> _Task objective_
Search the records for the string "panel". Copy each line where it occurs.

> _Material for this task_
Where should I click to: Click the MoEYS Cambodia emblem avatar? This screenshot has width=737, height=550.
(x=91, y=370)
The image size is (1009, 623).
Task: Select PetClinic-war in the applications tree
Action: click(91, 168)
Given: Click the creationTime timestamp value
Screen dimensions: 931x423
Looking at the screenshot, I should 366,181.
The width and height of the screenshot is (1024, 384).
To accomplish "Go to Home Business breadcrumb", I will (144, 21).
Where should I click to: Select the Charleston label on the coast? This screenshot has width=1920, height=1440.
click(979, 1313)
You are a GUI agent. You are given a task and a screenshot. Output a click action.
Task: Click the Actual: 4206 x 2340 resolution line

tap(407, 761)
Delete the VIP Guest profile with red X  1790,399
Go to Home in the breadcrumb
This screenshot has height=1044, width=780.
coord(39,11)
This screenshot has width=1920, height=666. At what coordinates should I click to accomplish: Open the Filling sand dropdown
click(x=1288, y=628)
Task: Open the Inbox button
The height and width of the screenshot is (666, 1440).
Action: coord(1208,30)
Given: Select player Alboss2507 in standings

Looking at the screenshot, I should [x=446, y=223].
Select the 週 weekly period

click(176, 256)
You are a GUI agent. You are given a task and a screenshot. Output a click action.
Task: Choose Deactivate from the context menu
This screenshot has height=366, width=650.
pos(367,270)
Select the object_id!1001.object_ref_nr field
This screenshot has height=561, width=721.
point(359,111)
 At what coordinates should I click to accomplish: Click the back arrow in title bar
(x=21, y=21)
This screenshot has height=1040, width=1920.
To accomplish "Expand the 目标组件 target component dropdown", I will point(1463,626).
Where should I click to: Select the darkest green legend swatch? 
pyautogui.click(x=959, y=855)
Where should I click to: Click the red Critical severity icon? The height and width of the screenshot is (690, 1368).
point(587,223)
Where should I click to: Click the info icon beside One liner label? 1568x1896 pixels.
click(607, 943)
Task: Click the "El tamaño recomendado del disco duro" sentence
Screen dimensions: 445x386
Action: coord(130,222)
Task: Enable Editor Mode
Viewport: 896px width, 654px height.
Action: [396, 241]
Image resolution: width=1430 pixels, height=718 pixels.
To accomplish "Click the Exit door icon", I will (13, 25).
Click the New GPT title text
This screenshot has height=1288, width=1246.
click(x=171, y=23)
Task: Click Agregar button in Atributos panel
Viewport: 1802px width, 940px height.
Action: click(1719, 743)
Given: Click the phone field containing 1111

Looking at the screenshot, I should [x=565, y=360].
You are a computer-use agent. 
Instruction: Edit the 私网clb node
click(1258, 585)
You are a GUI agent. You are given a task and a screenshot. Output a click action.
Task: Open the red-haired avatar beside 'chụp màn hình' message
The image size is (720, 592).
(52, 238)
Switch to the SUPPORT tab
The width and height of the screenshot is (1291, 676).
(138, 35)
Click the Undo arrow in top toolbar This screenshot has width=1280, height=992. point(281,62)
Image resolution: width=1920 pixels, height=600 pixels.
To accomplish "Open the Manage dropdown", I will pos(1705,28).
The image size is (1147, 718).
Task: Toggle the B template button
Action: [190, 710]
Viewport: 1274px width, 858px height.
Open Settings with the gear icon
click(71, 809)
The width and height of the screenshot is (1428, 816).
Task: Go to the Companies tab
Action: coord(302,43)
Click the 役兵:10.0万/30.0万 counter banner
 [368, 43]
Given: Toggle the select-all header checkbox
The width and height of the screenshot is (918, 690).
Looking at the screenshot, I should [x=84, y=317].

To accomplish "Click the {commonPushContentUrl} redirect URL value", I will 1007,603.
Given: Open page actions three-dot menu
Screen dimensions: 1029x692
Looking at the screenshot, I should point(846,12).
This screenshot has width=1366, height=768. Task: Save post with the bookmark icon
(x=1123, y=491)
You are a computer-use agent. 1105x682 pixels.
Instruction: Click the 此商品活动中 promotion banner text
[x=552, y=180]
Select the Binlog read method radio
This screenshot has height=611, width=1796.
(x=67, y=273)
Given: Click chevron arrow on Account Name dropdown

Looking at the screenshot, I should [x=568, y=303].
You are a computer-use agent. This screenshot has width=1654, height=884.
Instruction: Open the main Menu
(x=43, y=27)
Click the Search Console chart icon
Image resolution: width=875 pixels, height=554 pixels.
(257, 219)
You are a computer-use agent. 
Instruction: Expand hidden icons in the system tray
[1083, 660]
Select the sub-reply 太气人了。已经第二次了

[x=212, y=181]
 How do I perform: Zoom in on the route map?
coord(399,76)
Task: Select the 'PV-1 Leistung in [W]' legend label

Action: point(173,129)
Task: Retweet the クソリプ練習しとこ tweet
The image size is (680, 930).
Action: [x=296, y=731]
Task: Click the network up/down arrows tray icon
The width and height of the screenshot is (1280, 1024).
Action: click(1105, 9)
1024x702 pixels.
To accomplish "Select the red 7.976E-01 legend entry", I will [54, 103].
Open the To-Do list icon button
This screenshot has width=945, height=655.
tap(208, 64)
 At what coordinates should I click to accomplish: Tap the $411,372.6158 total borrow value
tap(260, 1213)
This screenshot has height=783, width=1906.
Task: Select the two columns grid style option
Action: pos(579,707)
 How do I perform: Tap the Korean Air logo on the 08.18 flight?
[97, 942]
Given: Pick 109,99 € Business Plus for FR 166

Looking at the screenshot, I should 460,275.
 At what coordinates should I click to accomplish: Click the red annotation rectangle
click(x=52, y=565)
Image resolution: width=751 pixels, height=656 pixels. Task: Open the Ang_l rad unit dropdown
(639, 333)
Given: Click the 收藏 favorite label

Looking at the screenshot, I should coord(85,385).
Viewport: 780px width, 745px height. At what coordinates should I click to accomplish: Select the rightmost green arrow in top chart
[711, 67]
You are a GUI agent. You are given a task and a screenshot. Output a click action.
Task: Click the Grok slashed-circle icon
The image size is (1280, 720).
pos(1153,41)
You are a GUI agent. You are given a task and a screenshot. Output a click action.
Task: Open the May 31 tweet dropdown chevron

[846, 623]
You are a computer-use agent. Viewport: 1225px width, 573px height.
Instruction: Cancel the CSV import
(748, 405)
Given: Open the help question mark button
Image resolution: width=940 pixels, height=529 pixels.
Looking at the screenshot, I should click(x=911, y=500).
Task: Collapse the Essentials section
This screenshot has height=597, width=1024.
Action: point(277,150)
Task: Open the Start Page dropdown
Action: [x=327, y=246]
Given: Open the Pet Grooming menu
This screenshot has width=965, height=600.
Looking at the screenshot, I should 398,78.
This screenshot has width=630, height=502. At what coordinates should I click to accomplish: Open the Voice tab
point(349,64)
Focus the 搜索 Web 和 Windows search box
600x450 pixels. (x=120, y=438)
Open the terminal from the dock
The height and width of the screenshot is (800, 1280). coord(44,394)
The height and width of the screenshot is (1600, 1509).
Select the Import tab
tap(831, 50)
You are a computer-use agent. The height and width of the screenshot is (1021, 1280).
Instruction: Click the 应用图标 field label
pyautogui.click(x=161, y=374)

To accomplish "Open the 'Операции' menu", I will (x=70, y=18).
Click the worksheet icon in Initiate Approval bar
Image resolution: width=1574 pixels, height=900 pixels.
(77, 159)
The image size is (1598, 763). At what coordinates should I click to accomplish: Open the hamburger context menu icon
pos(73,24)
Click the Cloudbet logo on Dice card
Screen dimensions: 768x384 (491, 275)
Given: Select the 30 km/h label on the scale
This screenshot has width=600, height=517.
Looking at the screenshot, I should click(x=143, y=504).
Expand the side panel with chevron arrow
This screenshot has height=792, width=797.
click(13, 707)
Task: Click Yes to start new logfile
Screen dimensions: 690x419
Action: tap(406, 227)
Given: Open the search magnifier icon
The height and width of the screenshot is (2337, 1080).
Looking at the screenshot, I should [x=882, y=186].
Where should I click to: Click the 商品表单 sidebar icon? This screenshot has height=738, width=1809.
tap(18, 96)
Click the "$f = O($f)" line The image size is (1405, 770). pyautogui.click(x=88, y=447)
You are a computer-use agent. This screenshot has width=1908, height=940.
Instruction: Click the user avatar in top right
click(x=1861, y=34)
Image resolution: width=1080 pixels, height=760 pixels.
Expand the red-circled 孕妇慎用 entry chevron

> _Answer to this problem_
Task: Click Agregar button in Atributos panel
Expand the side panel with chevron arrow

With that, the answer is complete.